Task brief
Below are the records; copy exactly the stretch from the line containing "[whatsapp] (247, 2333)" through the line containing "BENDING TECHNOLOGY (123, 491)", both ends included, and nothing else.

(Material to process Opens)

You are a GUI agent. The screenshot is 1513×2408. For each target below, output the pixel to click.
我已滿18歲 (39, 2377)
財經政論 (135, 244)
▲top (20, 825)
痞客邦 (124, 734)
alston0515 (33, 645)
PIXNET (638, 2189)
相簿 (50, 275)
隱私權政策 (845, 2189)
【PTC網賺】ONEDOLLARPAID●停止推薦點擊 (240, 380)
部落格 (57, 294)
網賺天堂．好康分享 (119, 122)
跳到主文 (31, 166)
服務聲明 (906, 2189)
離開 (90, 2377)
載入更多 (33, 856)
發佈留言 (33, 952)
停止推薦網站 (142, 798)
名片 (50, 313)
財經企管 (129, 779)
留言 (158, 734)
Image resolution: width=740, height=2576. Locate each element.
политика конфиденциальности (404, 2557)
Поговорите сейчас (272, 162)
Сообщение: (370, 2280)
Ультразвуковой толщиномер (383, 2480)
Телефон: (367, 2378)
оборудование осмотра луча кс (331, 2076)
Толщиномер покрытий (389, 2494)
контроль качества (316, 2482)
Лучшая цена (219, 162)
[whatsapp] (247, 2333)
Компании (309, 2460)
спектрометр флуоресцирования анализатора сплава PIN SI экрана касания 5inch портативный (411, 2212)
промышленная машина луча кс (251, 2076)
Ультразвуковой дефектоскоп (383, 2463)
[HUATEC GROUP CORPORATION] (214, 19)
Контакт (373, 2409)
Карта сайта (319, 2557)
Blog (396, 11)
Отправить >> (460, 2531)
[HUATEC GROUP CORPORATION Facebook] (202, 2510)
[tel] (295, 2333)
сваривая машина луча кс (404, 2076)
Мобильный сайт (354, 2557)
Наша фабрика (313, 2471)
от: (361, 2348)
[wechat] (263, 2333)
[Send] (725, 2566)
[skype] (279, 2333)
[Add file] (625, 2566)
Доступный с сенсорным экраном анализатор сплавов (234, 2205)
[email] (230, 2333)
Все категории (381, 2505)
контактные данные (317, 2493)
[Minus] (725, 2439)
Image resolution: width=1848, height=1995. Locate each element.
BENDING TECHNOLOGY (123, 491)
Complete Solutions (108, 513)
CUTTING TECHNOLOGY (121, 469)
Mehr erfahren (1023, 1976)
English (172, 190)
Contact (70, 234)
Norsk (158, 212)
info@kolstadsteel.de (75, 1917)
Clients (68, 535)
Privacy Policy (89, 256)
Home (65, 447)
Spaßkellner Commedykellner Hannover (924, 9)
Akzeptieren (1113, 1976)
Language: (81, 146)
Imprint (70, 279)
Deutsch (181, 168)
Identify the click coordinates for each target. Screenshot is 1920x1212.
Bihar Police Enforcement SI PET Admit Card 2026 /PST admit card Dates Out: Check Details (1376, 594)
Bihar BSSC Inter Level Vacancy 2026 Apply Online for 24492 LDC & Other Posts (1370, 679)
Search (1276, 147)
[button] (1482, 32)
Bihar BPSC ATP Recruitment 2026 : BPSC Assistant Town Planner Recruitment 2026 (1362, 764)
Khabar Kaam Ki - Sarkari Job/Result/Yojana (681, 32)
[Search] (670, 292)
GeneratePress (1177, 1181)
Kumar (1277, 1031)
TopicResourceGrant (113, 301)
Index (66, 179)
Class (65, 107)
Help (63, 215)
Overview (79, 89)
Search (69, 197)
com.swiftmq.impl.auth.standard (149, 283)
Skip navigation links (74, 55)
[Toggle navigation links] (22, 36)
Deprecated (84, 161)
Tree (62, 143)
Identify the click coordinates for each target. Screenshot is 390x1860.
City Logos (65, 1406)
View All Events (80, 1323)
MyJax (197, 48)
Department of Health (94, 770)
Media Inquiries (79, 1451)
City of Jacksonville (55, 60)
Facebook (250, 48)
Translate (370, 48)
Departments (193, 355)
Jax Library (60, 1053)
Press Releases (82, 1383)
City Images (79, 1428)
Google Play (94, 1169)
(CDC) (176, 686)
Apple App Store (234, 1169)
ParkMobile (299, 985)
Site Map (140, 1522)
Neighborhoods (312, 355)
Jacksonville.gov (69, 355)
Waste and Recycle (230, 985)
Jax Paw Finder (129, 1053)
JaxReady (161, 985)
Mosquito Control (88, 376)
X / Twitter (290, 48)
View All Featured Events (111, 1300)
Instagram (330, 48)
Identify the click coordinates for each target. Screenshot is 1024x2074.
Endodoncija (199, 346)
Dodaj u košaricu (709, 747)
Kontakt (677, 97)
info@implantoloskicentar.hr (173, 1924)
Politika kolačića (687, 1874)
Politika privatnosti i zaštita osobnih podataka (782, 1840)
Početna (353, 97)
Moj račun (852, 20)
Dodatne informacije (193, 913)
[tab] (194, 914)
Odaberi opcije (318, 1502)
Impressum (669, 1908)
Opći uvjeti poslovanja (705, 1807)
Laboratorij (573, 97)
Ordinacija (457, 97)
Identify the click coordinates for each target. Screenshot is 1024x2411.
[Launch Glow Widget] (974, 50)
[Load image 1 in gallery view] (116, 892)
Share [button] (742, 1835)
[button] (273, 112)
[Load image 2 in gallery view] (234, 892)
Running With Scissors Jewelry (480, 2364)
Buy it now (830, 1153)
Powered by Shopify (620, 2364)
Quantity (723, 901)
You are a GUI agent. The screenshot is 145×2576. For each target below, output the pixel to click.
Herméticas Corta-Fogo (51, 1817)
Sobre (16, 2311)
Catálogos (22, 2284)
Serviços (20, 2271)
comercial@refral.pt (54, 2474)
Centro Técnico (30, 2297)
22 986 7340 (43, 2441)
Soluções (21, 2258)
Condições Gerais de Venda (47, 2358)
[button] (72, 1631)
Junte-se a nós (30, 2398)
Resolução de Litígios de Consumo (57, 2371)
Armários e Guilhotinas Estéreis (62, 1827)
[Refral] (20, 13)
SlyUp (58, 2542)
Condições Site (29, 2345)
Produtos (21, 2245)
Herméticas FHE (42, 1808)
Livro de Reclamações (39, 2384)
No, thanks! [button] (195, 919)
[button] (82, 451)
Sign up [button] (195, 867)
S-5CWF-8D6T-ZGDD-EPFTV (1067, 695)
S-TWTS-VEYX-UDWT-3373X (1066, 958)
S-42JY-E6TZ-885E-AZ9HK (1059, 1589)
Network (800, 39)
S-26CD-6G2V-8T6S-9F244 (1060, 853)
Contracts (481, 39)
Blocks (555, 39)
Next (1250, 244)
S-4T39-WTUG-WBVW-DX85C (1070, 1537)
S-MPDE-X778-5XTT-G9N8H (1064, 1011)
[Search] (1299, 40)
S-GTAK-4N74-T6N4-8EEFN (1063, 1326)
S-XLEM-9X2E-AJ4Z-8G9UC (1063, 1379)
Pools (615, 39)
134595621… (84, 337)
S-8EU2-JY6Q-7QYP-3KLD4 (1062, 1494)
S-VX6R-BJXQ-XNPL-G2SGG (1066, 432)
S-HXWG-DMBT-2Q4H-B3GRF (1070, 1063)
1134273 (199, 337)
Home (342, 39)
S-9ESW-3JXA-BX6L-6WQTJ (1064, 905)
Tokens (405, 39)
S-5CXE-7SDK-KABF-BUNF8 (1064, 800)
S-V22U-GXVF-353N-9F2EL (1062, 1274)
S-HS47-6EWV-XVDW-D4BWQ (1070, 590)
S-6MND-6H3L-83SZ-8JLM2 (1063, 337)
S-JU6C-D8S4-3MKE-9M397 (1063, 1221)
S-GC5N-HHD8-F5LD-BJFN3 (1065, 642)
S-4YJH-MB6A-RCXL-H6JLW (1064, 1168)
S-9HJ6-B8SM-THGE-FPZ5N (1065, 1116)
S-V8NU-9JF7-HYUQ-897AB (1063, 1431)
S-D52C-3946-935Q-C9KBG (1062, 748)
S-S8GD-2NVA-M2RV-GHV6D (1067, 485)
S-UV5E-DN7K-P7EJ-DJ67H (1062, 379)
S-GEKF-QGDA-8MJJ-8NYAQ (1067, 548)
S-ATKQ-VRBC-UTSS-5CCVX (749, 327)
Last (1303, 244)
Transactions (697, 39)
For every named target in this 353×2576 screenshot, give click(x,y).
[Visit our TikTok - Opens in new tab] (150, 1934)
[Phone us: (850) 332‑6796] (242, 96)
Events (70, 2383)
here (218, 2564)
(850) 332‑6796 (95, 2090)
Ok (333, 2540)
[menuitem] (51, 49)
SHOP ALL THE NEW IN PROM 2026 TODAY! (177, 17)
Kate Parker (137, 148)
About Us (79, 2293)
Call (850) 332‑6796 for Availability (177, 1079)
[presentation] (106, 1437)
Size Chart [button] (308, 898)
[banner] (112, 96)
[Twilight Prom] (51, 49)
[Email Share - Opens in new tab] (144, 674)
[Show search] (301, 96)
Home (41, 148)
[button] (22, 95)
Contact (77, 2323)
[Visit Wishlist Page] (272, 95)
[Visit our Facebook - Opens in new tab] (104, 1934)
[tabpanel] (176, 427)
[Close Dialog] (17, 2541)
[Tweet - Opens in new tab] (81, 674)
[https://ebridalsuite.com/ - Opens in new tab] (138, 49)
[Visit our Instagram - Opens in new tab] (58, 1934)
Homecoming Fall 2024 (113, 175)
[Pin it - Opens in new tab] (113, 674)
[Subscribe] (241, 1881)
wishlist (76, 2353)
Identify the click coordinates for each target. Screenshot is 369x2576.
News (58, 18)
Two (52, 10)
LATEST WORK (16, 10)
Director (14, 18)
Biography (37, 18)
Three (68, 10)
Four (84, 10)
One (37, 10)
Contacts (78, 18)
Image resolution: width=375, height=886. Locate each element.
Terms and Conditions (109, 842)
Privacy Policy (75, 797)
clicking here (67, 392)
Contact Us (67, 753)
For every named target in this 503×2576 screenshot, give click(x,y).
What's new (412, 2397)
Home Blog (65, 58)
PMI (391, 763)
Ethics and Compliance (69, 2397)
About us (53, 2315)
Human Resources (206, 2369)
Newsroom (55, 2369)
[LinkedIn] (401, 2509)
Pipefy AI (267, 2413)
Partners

(Material to process Closes)

Task answer
[whatsapp] (247, 2333)
Компании (309, 2460)
спектрометр флуоресцирования анализатора сплава PIN SI экрана касания 5inch портативный (411, 2212)
промышленная машина луча кс (251, 2076)
Ультразвуковой дефектоскоп (383, 2463)
[HUATEC GROUP CORPORATION] (214, 19)
Контакт (373, 2409)
Карта сайта (319, 2557)
Blog (396, 11)
Отправить >> (460, 2531)
[HUATEC GROUP CORPORATION Facebook] (202, 2510)
[tel] (295, 2333)
сваривая машина луча кс (404, 2076)
Мобильный сайт (354, 2557)
Наша фабрика (313, 2471)
от: (361, 2348)
[wechat] (263, 2333)
[Send] (725, 2566)
[skype] (279, 2333)
[Add file] (625, 2566)
Доступный с сенсорным экраном анализатор сплавов (234, 2205)
[email] (230, 2333)
Все категории (381, 2505)
контактные данные (317, 2493)
[Minus] (725, 2439)
Image resolution: width=1848, height=1995. Locate each element.
BENDING TECHNOLOGY (123, 491)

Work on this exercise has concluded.